Entrada de mi diario Mayo 2024
La lucidez implica una cercanía a la realidad que no puedo soportar, la realidad es aborrecible, en los últimos meses he vivido en un estado de disociación que me ha permitido superar una realidad aborrecible con la gente que siempre creí que era valiosa y talentosa, la mayoría de ellos son en realidad ignorantes y sin vocación, groseros y adictos al crack. No tengo nada que aprender de ellos y ellos no tienen nada con qué conmoverme, he buscado toda mi vida un guía, no amor, no un padre, un mentor que me enseñe, no he encontrado ninguno, sigo buscando pero siempre busco en los hombres y tal vez no debería, tal vez debería dejar de buscar, hubo un hombre que sabía mucho sobre Pasolini, pasé horas escuchándolo mientras me contaba los detalles más oscuros de su vida, luego se dio cuenta de que yo no me acostaría con él y por supuesto dejó de hablarme de Pasolini "¿Por qué estás interesada en escucharme hablar?" "porque sabes más que yo, porque quiero aprender de ti" Creo que mi obsesión con los ángeles proviene de la histeria que tuve tras el duelo de perder a mi padre pero también del hecho de que en la tradición cristiana son asexuados, son libres, siempre he querido ser una entidad abstracta sin sexualidad. Siempre me he sentido atraída solo por hombres con una sexualidad ambigua. Me parecía que si estábamos confundidos acerca de nuestra identidad, podríamos enfocarnos en nuestras almas, no era así.
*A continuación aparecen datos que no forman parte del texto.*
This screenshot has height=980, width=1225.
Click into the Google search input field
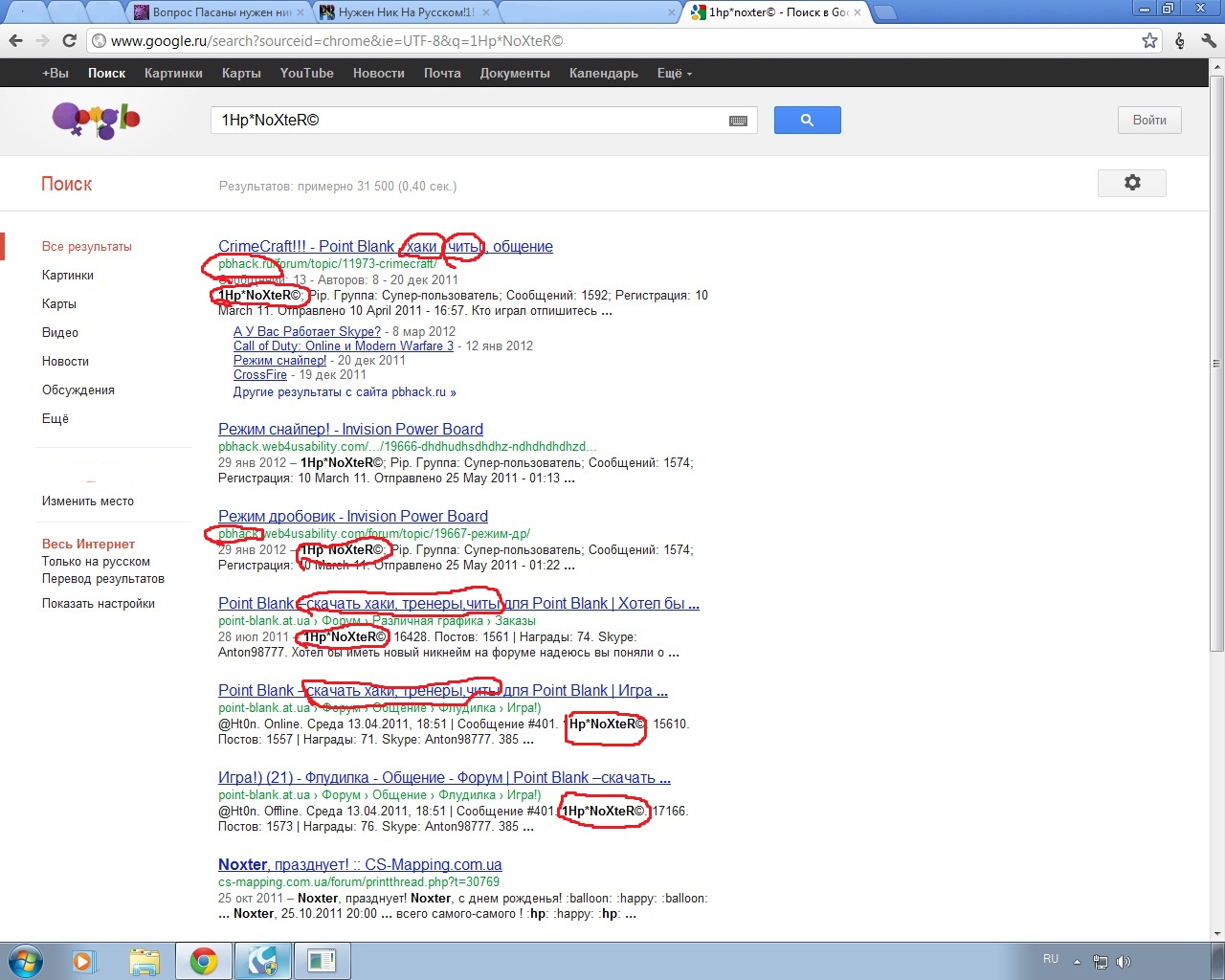point(469,121)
Es como nunca imagino, la realidad es brutal y nunca deja espacio para mis fantasías, mis sueños son lo único que tengo, son el refugio que me acoge mientras me hundo, un espacio donde soy invisible y frágil sin tener que fingir siempre ante los ojos del mundo, sin tener miedo de que los demás noten lo frágil que soy, tengo miedo de que los demás me descubran y al mismo tiempo, se siente como si todo el mundo ya lo supiera, pero necesito dejar de vivir mi vida con miedo.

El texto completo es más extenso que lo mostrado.